● Task description
Only lines containing the string "height" belong in the answer; find them in the records and copy them.

● Records shown
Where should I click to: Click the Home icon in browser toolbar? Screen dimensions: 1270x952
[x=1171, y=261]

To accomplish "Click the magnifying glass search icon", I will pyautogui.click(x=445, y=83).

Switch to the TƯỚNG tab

---

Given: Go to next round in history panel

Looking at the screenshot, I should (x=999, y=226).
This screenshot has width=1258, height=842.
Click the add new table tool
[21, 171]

* * *

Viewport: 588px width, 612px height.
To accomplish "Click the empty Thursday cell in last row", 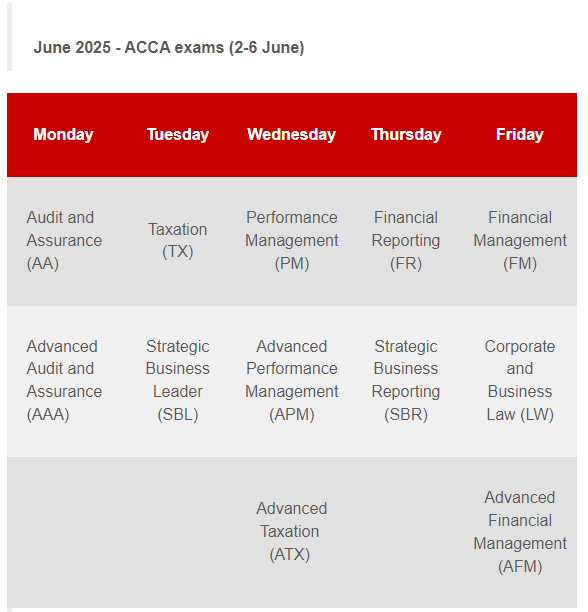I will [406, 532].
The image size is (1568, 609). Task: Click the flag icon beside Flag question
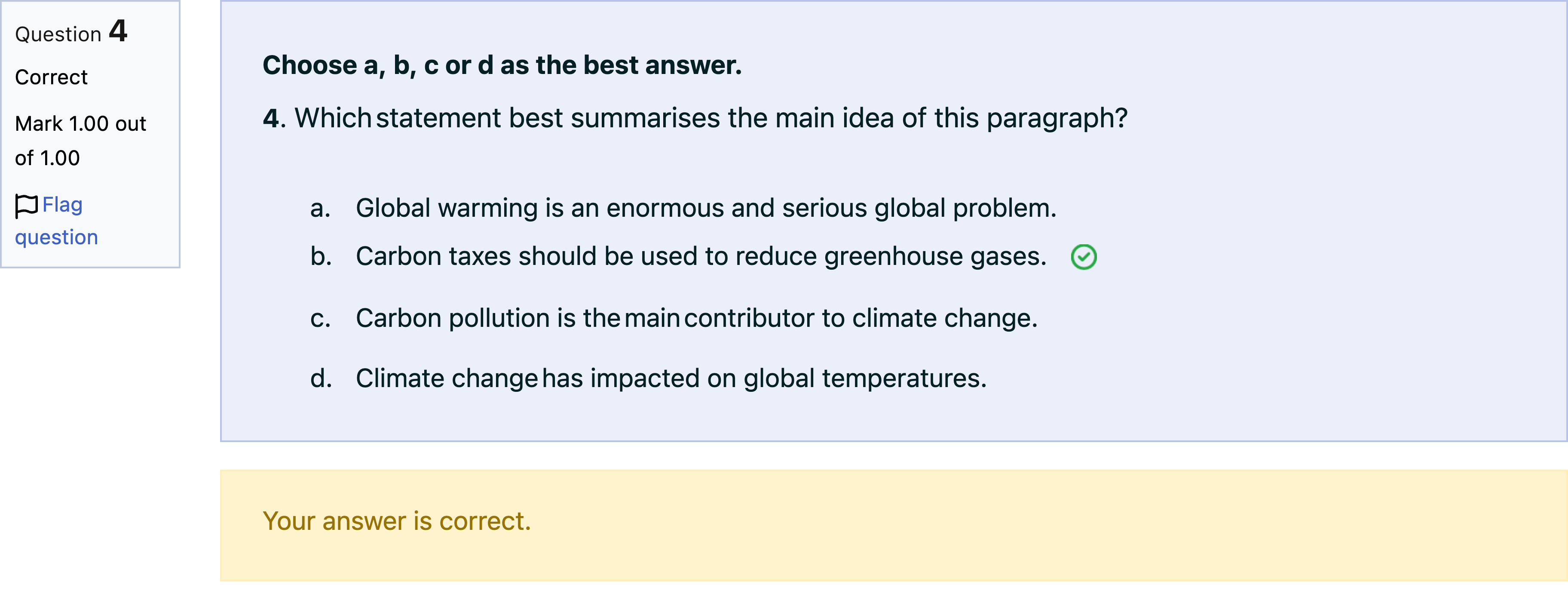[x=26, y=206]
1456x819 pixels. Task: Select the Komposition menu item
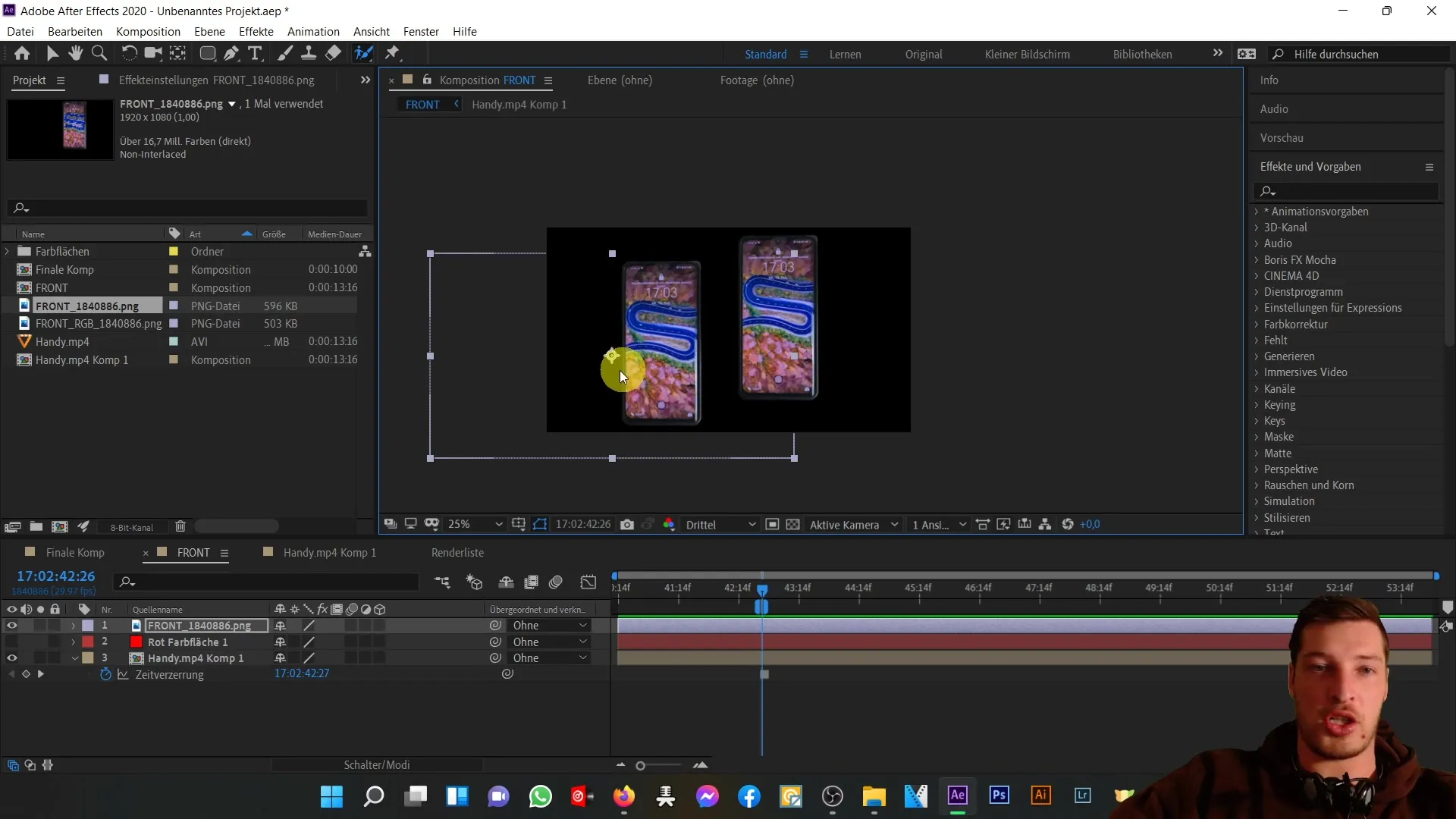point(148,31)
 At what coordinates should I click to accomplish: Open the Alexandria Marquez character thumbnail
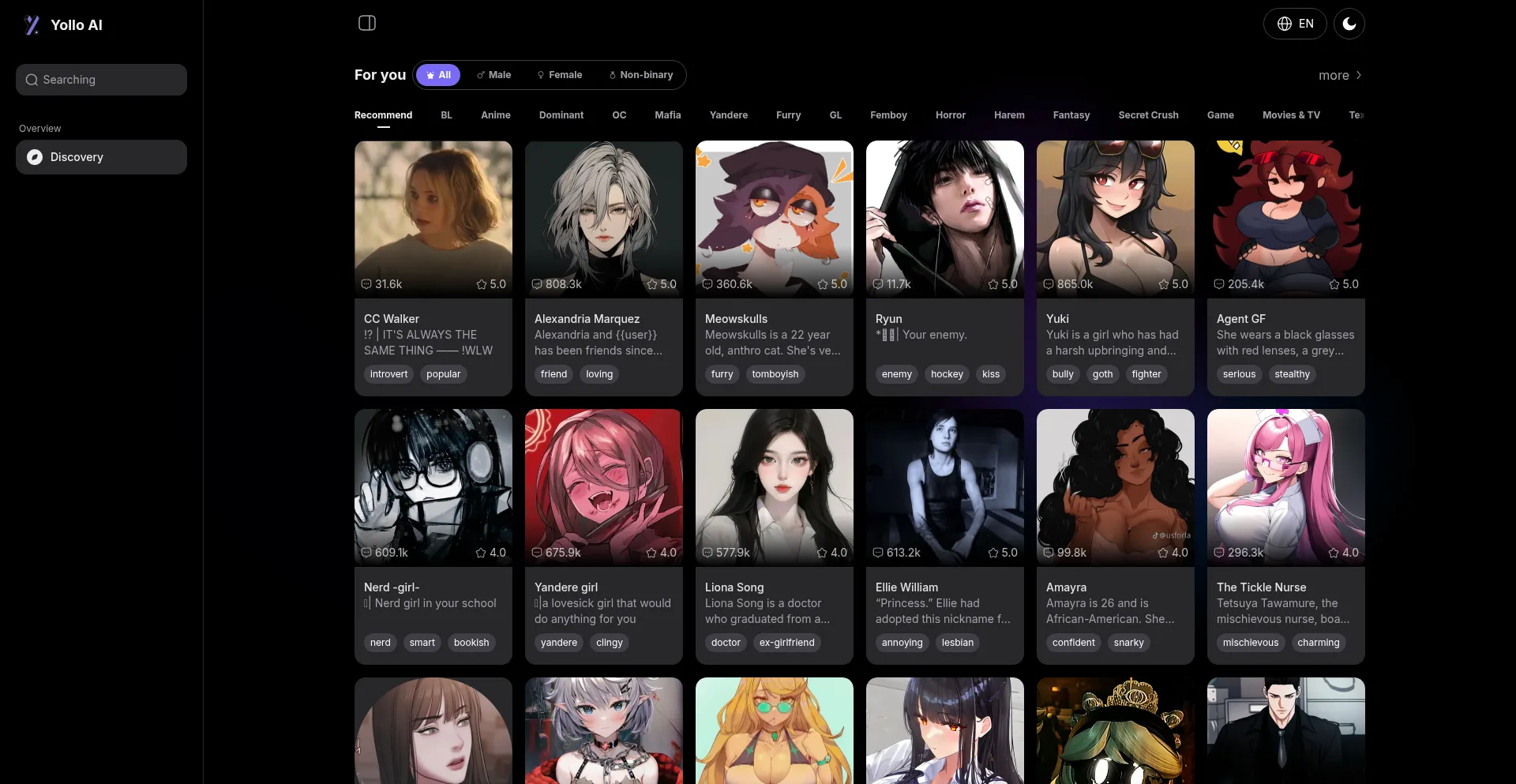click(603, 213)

● Solution to this exercise
This screenshot has width=1258, height=842.
Viewport: 588px width, 612px height.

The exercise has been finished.